Milano, 27 nov. (askanews) – Una conquista attesa da anni per tutte le persone sordocieche in Italia. Così la Fondazione Lega del Filo d’Oro definisce in una nota il Disegno di legge Semplificazioni-bis, approvato dal Parlamento in via definitiva, che riconosce formalmente la sordocecità come disabilità unica e specifica. La norma, che suggella un impegno decennale della Fondazione per i diritti di chi non vede e non sente, estende il riconoscimento della sordocecità a tutte le persone con compromissioni combinate, totali o parziali, di vista e udito, congenite o acquisite, a prescindere dall’età di insorgenza, dando finalmente piena attuazione alla Legge 107/2010.
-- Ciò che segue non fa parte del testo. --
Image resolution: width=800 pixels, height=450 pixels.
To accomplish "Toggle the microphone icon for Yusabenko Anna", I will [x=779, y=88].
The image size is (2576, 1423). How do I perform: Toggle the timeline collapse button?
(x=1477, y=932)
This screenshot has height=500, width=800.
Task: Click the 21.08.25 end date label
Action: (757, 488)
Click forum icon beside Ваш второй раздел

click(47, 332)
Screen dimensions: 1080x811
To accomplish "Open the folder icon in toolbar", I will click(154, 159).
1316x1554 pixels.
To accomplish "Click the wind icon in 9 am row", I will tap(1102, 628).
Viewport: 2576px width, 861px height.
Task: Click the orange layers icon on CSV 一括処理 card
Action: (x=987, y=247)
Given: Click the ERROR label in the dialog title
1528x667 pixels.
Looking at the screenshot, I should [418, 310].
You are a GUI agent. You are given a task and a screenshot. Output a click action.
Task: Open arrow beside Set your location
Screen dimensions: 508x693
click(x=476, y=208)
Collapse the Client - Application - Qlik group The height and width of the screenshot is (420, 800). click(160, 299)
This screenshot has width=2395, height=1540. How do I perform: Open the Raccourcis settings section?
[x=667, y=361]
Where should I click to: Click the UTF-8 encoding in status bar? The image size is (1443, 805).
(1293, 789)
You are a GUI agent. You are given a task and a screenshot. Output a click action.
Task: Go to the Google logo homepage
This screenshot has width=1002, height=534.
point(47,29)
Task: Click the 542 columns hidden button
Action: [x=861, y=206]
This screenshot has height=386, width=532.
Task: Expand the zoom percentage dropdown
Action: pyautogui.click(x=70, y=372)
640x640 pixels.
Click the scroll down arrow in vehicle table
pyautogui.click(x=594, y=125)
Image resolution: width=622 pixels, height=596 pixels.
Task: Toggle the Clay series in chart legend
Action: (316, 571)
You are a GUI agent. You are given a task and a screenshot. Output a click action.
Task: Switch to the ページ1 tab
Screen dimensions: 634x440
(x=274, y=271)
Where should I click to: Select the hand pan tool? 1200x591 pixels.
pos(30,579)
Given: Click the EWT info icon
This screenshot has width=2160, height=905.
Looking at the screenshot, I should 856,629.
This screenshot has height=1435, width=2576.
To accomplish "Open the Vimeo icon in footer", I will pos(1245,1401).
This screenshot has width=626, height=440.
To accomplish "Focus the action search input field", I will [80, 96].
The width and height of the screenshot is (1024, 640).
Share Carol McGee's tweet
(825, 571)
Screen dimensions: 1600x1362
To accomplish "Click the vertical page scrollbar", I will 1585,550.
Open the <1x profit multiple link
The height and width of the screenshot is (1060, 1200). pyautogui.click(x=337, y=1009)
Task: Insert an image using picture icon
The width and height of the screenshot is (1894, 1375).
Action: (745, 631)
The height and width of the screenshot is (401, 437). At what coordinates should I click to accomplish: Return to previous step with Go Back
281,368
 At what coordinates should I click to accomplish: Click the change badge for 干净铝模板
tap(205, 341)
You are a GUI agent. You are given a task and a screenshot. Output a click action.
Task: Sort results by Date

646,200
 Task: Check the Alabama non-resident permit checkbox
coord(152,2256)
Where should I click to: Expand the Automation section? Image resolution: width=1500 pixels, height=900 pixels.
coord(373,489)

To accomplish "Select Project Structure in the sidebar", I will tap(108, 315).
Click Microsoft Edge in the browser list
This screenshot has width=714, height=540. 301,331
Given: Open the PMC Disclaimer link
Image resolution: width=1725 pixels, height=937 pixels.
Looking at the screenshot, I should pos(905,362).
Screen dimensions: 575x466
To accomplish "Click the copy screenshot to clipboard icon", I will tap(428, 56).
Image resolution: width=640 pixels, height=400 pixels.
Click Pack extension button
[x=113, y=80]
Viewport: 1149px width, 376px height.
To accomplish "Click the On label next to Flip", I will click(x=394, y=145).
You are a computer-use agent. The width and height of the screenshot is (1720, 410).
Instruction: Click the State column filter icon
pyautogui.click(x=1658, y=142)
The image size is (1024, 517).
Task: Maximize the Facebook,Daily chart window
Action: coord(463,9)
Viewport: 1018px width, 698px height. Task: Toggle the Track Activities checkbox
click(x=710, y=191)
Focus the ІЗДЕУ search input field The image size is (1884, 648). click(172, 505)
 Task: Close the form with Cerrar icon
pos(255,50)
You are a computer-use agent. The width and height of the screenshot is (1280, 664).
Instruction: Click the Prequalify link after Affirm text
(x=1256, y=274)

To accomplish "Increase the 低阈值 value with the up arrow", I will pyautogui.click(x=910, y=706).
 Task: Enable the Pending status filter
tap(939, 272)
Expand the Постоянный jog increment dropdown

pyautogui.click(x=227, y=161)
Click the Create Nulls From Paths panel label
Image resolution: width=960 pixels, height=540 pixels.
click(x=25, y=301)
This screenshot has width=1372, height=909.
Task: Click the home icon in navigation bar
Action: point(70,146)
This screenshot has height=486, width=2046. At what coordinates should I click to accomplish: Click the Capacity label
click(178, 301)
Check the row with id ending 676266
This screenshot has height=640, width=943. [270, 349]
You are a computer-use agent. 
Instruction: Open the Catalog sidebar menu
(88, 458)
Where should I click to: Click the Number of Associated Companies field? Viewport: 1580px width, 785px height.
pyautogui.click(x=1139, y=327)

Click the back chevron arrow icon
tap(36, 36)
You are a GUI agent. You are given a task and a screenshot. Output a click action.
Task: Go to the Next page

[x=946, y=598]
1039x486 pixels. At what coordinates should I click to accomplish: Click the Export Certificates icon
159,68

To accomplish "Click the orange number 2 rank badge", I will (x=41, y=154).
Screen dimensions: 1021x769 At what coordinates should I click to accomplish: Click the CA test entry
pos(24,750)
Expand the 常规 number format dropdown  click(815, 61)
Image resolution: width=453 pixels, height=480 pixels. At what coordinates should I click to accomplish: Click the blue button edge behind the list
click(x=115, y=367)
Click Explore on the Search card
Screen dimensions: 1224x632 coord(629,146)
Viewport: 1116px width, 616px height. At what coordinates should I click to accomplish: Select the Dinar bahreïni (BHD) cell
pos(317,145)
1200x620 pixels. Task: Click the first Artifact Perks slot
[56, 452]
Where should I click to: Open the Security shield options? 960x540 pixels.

Si tratta di un risultato definito ‘storico’, che riguarda oltre 360mila persone con disabilità sensoriali e plurime alla vista e all’udito e, contemporaneamente, con limitazioni di tipo motorio. Una stima attualmente al ribasso perché non tiene in considerazione anche i minori al di sotto dei 15 anni, che non erano inclusi nella rilevazione, e le persone che presentano, oltre alla minorazione sensoriale, anche una disabilità intellettiva. Si tratta di persone che troppo spesso rischiano di rimanere invisibili, confinate nell’isolamento imposto dalla propria disabilità.